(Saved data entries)

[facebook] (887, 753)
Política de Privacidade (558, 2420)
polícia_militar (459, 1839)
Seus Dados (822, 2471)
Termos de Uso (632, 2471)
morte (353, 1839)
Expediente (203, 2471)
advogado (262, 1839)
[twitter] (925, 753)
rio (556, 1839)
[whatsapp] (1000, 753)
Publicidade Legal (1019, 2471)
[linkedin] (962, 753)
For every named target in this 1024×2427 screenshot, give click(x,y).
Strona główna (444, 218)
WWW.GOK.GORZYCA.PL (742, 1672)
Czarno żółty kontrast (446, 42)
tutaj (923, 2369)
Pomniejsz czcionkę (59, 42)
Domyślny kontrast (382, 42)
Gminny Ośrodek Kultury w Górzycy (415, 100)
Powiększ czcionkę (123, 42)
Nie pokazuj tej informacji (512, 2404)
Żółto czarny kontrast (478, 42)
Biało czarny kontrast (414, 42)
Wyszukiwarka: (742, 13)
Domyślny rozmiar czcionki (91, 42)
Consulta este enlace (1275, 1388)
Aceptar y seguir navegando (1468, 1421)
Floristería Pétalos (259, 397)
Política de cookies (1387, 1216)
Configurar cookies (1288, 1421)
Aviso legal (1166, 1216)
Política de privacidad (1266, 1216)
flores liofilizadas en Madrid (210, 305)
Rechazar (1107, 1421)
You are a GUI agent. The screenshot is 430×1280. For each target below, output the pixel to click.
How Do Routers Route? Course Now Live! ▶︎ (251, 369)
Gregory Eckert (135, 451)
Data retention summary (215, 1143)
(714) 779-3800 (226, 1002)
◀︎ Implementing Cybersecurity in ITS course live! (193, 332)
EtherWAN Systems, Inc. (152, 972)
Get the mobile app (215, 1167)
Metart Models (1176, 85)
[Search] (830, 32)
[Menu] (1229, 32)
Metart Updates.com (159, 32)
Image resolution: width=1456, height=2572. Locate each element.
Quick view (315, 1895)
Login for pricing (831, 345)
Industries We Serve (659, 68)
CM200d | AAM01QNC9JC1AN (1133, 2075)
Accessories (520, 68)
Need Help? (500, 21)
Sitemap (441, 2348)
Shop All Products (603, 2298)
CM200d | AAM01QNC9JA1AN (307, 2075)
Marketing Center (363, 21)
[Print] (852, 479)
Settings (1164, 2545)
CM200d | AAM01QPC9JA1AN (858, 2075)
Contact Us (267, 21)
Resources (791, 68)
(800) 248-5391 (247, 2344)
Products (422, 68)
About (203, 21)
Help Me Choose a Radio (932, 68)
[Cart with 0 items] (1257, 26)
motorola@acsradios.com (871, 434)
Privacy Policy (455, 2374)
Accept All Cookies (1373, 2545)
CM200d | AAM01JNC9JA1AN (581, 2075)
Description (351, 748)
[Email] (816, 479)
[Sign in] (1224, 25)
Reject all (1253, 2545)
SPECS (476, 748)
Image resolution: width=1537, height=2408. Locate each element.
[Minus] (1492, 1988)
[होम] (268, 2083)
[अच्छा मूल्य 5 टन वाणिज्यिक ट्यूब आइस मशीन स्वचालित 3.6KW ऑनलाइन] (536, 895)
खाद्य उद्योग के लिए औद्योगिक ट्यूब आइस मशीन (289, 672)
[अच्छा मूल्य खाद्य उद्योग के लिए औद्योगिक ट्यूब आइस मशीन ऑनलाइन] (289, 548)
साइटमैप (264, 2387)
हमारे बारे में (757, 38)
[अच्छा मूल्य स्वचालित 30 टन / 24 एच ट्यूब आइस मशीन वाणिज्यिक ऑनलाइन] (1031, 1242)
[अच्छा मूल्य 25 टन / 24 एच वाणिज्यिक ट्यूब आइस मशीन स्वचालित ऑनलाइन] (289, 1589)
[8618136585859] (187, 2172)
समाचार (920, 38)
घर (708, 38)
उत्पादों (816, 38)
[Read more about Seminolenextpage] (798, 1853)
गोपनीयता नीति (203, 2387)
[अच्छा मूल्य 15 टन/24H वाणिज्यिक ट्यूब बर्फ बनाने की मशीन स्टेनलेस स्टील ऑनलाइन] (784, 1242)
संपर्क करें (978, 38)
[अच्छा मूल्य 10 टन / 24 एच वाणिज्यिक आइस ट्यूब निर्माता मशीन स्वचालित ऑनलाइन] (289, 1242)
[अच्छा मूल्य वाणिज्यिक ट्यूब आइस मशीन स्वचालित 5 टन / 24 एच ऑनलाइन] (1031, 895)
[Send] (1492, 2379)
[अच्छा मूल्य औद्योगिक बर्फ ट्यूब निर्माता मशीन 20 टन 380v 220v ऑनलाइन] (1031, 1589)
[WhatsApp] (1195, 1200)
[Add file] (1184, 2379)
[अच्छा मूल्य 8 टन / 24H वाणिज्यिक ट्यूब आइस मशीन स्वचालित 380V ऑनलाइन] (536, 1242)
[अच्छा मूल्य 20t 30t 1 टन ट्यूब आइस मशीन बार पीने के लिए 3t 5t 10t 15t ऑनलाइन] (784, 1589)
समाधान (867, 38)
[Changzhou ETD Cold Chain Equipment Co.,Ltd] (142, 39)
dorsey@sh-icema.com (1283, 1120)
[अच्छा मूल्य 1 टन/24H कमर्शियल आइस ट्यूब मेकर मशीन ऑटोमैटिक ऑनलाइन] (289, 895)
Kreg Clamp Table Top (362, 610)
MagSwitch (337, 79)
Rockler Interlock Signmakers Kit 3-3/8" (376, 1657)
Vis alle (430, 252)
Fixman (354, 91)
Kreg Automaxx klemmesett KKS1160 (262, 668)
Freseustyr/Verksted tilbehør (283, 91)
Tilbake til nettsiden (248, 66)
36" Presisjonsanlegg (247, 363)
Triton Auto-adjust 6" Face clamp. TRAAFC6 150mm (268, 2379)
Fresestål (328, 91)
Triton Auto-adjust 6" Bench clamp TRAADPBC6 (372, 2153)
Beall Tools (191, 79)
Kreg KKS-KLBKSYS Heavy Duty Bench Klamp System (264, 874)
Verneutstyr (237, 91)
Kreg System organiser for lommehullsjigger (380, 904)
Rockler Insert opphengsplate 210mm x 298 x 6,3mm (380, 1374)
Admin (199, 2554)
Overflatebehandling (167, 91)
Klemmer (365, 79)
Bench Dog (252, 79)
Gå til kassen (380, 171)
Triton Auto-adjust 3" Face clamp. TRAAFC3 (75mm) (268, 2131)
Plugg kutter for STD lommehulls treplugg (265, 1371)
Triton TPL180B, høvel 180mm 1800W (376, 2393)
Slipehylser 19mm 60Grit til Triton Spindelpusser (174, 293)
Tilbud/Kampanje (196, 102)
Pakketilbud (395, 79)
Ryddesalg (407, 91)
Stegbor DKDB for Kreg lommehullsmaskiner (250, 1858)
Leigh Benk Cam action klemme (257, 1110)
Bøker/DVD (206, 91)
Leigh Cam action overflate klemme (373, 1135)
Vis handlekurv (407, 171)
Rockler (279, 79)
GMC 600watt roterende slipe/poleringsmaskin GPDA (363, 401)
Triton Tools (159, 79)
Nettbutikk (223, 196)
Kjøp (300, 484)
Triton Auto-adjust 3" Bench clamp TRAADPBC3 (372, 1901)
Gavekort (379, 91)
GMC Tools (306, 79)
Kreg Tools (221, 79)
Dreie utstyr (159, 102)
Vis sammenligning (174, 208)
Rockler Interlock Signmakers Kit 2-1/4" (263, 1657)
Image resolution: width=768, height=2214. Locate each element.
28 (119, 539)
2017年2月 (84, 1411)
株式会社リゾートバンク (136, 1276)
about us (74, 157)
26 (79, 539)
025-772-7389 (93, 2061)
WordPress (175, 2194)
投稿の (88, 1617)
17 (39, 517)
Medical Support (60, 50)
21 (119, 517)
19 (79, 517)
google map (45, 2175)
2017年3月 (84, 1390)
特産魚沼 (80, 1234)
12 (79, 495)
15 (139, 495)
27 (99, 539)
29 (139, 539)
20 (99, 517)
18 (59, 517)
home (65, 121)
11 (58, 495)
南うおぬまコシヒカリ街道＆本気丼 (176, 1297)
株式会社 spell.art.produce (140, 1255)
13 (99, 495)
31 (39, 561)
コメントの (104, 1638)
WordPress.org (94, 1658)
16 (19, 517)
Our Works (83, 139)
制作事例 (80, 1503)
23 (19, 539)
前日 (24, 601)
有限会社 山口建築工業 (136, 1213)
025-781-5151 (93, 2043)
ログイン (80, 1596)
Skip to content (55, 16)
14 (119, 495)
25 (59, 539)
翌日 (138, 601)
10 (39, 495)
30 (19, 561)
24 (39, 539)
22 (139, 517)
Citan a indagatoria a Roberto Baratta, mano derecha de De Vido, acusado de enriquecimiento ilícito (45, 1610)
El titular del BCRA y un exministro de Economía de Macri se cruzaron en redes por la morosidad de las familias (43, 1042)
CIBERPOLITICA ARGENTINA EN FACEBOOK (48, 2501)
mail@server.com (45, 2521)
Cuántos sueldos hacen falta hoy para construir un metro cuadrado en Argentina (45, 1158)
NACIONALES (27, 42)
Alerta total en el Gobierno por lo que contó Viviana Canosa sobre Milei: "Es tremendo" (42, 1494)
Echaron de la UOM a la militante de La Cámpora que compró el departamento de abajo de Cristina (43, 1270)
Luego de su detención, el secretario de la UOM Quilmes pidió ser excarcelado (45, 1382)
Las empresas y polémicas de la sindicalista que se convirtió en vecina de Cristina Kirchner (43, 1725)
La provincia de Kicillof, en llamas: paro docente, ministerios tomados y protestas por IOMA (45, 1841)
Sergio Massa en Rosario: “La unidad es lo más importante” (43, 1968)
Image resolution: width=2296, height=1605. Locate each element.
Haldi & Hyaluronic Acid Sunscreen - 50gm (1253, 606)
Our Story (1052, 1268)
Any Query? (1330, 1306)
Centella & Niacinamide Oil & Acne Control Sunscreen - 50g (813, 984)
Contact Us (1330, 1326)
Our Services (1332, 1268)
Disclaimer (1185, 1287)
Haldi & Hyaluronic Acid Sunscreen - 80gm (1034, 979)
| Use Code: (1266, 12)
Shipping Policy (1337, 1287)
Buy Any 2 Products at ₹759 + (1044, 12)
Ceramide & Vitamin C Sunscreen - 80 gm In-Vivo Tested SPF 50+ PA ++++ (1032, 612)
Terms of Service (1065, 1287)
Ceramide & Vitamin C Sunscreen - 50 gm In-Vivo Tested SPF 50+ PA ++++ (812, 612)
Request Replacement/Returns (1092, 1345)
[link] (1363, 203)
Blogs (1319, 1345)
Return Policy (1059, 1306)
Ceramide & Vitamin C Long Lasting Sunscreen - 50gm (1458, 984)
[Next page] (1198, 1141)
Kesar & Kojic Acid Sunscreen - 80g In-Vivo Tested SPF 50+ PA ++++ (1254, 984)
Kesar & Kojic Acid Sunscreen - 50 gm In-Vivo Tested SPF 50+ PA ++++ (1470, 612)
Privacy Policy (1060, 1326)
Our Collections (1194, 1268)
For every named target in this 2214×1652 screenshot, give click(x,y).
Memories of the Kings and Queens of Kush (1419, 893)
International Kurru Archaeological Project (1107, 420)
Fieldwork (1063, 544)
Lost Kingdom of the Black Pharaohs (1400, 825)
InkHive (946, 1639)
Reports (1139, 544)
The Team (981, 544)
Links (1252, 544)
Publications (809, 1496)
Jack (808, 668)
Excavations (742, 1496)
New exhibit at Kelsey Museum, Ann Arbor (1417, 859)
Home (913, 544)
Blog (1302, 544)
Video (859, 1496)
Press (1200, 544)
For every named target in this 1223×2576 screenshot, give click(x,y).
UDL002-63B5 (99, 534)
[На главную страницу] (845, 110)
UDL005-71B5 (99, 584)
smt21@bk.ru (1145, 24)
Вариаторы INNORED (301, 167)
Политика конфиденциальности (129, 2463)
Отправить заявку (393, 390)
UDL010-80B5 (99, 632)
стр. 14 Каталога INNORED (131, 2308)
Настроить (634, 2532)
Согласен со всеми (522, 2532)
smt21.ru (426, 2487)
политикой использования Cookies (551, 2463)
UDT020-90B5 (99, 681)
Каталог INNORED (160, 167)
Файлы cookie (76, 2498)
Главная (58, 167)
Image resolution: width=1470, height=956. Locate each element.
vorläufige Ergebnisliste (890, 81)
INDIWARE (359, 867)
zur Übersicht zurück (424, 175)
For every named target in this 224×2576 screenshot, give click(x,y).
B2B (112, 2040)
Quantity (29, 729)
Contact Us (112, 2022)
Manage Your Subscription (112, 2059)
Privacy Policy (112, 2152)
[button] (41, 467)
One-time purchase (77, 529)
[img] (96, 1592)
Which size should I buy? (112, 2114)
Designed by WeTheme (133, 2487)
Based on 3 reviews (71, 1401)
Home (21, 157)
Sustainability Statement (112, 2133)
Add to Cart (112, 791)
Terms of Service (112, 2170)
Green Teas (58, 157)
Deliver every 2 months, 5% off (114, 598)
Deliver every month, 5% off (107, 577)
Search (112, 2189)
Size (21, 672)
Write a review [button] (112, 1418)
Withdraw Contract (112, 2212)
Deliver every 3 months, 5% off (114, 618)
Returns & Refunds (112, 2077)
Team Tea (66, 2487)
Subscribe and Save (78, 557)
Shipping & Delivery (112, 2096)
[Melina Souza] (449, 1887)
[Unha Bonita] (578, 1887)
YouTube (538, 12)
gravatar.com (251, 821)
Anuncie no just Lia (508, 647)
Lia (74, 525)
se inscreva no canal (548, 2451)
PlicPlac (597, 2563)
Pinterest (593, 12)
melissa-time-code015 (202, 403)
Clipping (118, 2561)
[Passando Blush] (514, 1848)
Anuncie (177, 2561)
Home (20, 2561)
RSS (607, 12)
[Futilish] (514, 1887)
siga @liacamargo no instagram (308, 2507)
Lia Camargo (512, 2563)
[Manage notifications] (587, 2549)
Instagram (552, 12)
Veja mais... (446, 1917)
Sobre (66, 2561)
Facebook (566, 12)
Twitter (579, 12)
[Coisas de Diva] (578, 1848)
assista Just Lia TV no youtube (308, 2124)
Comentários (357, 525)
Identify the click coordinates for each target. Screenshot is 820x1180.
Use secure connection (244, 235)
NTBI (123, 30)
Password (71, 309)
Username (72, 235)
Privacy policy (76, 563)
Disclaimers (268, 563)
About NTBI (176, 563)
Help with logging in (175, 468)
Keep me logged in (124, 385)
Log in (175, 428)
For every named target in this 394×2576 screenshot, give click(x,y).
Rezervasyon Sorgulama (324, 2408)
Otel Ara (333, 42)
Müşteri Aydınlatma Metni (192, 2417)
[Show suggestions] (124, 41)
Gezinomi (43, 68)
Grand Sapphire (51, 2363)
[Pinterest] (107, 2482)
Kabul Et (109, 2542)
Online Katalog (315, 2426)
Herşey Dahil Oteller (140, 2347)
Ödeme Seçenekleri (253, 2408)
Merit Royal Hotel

**Description of the task:** Search the entries for the word "Returns" and show every line that has it.

**Task output:**
Request Replacement/Returns (1092, 1345)
Returns & Refunds (112, 2077)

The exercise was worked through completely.